Data for processing:
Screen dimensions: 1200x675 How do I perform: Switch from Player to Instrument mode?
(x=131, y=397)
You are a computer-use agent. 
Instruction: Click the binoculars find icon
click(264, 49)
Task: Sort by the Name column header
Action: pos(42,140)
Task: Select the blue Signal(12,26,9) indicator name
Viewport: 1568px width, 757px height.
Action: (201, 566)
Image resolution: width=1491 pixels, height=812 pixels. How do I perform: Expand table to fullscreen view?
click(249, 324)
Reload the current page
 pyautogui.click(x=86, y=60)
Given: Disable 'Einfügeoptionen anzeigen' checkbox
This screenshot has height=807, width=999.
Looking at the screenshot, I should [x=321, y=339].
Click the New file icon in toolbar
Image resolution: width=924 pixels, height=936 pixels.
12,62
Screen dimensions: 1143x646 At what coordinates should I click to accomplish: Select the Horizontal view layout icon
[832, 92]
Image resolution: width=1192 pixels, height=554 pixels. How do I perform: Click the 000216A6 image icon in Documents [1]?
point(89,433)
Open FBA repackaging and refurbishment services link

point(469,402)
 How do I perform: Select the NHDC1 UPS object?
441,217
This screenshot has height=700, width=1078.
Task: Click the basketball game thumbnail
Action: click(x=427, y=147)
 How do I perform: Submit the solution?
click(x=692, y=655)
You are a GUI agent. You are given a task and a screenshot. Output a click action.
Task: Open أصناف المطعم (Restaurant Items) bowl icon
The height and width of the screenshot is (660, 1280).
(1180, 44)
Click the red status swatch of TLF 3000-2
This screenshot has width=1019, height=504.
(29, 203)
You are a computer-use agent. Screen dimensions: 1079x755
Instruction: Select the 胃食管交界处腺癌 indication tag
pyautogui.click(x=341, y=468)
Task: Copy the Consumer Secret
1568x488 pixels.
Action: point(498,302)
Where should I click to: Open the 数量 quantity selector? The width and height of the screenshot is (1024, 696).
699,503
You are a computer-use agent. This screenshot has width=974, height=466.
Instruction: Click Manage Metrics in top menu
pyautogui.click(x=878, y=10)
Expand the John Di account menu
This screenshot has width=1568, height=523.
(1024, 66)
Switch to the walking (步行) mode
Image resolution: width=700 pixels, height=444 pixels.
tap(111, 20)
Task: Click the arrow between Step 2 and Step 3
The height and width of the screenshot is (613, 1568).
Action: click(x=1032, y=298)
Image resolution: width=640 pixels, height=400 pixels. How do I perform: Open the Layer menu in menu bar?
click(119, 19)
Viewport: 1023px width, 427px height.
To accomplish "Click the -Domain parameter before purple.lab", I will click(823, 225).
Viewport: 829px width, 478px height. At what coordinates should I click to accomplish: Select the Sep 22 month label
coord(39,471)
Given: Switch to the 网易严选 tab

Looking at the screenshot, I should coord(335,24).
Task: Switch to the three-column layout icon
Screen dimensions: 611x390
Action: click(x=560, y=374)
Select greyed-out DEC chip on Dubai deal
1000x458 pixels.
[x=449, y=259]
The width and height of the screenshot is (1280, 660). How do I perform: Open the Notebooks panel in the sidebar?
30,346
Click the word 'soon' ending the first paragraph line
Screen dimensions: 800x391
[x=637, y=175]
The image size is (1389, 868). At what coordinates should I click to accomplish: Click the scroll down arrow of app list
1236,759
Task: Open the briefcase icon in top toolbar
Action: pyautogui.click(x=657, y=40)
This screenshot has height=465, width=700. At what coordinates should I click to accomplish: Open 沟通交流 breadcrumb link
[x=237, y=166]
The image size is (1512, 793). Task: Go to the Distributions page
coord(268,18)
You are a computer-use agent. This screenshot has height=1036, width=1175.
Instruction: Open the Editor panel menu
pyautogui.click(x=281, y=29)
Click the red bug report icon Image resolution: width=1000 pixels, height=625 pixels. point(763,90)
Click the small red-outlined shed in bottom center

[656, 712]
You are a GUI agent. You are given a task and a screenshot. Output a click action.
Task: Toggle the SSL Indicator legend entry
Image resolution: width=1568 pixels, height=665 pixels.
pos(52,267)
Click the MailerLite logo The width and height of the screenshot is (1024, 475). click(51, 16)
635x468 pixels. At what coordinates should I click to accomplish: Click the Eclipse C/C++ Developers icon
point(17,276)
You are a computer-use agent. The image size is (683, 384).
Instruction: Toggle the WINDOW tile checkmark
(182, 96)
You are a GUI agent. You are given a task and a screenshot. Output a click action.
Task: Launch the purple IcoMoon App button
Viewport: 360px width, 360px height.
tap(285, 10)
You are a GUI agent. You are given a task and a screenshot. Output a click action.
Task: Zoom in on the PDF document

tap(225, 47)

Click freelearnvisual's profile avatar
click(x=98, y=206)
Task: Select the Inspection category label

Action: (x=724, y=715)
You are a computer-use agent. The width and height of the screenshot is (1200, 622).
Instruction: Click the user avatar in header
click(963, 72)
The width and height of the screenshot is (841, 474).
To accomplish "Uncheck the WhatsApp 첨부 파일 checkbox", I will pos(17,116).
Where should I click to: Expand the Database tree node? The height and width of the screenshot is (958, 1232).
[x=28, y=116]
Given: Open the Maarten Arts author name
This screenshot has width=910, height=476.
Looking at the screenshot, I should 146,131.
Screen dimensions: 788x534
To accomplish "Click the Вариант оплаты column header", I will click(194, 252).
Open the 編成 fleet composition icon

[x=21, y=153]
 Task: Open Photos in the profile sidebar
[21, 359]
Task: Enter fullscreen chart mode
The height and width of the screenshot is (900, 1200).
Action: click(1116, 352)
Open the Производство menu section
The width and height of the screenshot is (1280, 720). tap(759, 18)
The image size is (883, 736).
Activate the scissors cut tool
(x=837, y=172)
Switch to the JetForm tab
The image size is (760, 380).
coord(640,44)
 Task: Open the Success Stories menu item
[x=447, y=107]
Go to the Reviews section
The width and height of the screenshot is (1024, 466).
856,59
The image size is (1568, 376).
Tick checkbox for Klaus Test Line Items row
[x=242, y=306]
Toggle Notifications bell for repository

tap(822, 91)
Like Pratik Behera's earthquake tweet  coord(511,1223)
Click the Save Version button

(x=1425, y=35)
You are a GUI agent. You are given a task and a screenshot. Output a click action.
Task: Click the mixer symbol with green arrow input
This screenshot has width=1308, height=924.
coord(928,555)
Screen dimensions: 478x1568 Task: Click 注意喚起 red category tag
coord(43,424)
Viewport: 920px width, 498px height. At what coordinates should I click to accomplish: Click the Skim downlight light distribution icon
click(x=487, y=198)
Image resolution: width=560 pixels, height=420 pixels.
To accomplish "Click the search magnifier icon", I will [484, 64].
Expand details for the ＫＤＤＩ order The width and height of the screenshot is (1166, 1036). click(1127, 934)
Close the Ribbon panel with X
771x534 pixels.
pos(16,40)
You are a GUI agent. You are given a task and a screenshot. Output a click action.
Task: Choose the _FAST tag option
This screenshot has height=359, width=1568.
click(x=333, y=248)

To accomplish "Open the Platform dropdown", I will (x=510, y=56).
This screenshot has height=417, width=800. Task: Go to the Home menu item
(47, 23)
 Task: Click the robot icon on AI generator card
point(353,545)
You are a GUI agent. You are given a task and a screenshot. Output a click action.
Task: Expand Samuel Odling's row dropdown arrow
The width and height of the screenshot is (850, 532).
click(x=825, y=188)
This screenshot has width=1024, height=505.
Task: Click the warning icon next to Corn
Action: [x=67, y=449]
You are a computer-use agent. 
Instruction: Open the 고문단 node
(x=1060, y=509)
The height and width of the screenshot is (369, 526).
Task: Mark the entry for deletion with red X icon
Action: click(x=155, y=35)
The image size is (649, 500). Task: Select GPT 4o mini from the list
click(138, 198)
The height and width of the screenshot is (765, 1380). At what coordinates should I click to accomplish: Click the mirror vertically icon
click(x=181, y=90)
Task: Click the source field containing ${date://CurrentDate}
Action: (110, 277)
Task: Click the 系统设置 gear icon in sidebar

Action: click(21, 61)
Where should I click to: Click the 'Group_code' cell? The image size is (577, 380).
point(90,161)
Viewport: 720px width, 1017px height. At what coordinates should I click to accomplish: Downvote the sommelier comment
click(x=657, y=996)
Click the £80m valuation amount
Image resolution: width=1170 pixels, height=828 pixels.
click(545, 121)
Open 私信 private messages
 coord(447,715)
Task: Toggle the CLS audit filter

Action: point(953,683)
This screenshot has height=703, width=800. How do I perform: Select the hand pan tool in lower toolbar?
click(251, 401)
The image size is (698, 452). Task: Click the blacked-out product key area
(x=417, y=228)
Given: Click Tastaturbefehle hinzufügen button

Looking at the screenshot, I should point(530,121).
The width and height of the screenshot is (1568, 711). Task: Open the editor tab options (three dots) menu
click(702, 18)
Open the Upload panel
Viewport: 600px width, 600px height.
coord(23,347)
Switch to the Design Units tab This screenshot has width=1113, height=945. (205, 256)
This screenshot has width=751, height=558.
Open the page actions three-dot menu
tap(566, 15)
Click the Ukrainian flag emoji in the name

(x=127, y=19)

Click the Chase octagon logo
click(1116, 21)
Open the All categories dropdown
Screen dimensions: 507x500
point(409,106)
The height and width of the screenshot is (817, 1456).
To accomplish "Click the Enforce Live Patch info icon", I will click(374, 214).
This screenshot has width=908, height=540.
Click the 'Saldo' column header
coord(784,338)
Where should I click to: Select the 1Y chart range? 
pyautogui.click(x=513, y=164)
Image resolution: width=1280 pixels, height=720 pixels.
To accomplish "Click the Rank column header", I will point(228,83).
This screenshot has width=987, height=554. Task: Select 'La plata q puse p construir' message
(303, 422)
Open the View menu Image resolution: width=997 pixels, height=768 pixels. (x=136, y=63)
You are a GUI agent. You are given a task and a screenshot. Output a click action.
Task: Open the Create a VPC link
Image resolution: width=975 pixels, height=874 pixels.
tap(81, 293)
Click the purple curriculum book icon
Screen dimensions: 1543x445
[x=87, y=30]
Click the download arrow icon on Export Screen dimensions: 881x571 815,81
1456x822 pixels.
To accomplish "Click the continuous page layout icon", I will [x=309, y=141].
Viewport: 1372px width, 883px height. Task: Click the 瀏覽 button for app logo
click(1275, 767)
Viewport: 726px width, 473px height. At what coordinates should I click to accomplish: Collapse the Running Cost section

Work instruction:
Lines containing the string "purple" above: how many are there? Answer with the number only.

Output of the task:
3